Open set is countable union of disjoint open balls

[dreamtheater]

In R, every nonempty open set is the disjoint union of a countable collection of open intervals. (Royden/Fitzpatrick, 4th edition)

What is the most general setting in which every open set is a disjoint union of countable collection of open balls (or bases)? In R^n? In metric spaces? In second countable topological spaces?

The above theorem in R took me by surprise when I saw it for the first time.

 

[quasar987]

What is the proof of this fact in R? Let U be some open set in R. For every x in U, let I_x be the largest open interval containing x and contained entirely in U. Then for x and y in U, either I_x and I_y are equal or disjoint.

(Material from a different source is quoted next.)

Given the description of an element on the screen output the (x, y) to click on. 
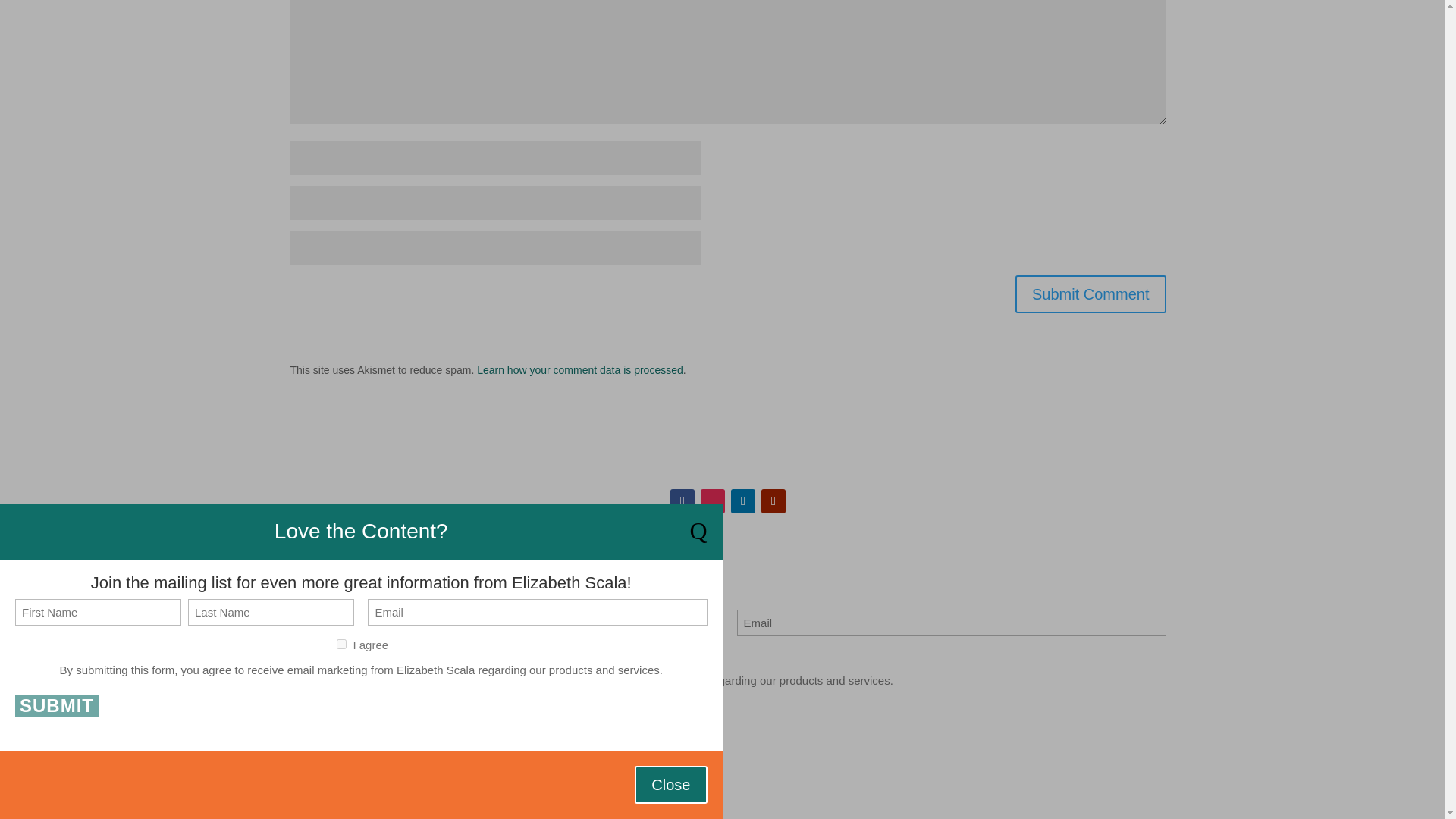
Follow on Instagram (712, 500)
Follow on Youtube (773, 500)
Follow on LinkedIn (742, 500)
Follow on Facebook (681, 500)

Moreover, if I_x and I_y are disjoints, then by density of Q in R, they both contain a rational number that the other does not contain. So the set \{I_x:x\in U\} is countable and its elements are disjoint open intervals whose union is U. q.e.d.

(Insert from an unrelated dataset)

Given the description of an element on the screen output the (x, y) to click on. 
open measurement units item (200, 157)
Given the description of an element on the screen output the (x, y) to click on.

(By the way, notice that I_x is just the connected component of U containing x.)

In light of this, it seems to me that the only ingredient necessarily is separability:

Let X be a separable topological space. This means X admits a dense countable subset D. Let U be open in X. For each x in X, let C_x be the connected component of U containing x. Then for x and y in U, either C_x and C_y are equal or disjoint. Moreover, if C_x and C_y are disjoints, then by density of D] in X, they both contain an element of D that the other does not contain. So the set \{C_x:x\in U\} is countable and its elements are disjoint open subsets of X whose union is U.

 

[quasar987]

Ah, no. For this proof, we also need to add on X the hypothesis that the connected components of U will be open. This will be the case for instance if X is locally path connected.

Indeed, consider the following counter-example. Let Q have the subspace topology inherited by R. Let r<s be any two irrational numbers. Then U:=]r,s[\cap \mathbb{Q} is open in Q but its connected components are all the singletons {q} with q rational and contained in ]r,s[. By by density of the irrationals in R, none of the {q} are open in Q.